* GIVEN REQUEST
Rewrite the rows below, replacing "Where should I click to" with "Where do I click to" wherever it occurs and leaving everything else unchanged.

* INPUT FOR THIS TASK
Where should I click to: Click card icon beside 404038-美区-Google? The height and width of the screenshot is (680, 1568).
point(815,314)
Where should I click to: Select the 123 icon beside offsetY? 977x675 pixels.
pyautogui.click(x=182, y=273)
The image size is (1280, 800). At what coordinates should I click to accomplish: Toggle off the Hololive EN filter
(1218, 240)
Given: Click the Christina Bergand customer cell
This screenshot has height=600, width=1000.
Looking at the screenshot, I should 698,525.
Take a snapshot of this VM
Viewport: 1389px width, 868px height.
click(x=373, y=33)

* FINISHED EXERCISE
Where do I click to: Click card icon beside 404038-美区-Google? The height and width of the screenshot is (680, 1568).
point(815,314)
Where do I click to: Select the 123 icon beside offsetY? 977x675 pixels.
pyautogui.click(x=182, y=273)
The image size is (1280, 800). At what coordinates should I click to accomplish: Toggle off the Hololive EN filter
(1218, 240)
Given: Click the Christina Bergand customer cell
This screenshot has height=600, width=1000.
Looking at the screenshot, I should 698,525.
Take a snapshot of this VM
Viewport: 1389px width, 868px height.
click(x=373, y=33)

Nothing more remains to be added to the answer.